§ Assignment: Lines before the one containing "Open the Справка menu" are excluded; reproduce that line and all lines after it in the entries below, exactly.

§ Data listing:
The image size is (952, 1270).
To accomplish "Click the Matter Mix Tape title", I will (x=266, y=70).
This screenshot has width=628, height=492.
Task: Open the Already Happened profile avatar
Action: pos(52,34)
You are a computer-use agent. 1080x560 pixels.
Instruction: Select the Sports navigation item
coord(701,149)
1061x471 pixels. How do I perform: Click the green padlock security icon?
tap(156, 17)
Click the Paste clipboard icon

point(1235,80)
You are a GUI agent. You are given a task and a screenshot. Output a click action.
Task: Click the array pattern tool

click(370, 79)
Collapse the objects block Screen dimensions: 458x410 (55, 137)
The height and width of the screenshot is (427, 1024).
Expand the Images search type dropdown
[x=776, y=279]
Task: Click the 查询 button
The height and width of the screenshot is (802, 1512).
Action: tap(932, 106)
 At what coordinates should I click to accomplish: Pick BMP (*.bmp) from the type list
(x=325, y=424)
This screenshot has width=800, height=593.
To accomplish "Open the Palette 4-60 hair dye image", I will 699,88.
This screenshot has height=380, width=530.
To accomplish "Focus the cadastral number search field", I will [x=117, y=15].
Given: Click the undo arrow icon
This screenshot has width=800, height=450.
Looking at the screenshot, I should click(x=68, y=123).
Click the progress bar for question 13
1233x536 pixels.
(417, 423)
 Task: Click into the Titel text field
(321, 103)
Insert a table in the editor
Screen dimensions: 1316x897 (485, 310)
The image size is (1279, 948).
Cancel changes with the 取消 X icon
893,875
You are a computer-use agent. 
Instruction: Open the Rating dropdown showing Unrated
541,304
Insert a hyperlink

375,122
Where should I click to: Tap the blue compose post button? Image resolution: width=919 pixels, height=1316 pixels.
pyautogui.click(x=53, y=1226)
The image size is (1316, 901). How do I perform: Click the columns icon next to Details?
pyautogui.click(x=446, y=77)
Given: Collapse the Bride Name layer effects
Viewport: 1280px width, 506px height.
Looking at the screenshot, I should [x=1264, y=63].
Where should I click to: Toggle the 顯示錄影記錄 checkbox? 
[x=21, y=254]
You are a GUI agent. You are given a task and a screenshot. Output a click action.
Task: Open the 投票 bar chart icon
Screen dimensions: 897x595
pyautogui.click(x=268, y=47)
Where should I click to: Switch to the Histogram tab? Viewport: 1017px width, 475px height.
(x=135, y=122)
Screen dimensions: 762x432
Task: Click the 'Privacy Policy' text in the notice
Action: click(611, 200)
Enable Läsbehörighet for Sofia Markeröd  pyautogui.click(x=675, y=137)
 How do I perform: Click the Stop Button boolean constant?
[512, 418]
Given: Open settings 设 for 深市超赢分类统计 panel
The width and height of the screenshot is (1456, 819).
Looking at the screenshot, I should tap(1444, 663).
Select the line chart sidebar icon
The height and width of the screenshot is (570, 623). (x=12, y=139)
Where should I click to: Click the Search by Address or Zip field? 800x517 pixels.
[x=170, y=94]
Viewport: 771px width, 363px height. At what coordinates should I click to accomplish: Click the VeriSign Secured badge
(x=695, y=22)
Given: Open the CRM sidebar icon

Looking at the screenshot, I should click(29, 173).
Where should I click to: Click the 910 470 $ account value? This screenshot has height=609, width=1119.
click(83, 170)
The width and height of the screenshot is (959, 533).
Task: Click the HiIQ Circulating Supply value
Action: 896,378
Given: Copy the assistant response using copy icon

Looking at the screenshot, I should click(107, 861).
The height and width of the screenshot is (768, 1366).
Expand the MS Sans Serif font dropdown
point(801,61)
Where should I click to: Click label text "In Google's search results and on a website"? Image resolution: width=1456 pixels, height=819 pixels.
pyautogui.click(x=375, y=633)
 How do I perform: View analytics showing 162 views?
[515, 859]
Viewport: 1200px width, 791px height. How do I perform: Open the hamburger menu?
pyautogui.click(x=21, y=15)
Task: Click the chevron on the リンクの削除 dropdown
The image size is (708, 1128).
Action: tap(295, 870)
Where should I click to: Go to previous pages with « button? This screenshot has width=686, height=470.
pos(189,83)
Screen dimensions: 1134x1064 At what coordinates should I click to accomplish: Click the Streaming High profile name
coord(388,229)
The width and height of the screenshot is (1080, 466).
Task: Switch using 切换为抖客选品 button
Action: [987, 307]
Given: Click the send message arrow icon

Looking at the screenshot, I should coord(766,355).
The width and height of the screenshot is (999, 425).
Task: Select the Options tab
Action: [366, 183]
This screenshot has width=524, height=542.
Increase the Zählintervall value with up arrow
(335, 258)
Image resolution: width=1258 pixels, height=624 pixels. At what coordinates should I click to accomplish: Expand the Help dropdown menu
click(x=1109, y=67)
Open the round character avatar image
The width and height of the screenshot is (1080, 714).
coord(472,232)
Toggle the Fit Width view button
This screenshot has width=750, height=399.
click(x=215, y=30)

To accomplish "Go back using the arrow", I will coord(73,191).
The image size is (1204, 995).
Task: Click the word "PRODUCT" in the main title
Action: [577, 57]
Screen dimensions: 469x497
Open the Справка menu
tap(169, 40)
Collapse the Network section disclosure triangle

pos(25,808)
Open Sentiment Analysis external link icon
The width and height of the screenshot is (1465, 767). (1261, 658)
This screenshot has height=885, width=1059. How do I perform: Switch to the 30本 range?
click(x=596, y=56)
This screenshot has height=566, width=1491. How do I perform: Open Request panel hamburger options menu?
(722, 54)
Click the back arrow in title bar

§ Exercise response:
Open the Справка menu
tap(169, 40)
Collapse the Network section disclosure triangle

pos(25,808)
Open Sentiment Analysis external link icon
The width and height of the screenshot is (1465, 767). (1261, 658)
This screenshot has height=885, width=1059. How do I perform: Switch to the 30本 range?
click(x=596, y=56)
This screenshot has height=566, width=1491. How do I perform: Open Request panel hamburger options menu?
(722, 54)
Click the back arrow in title bar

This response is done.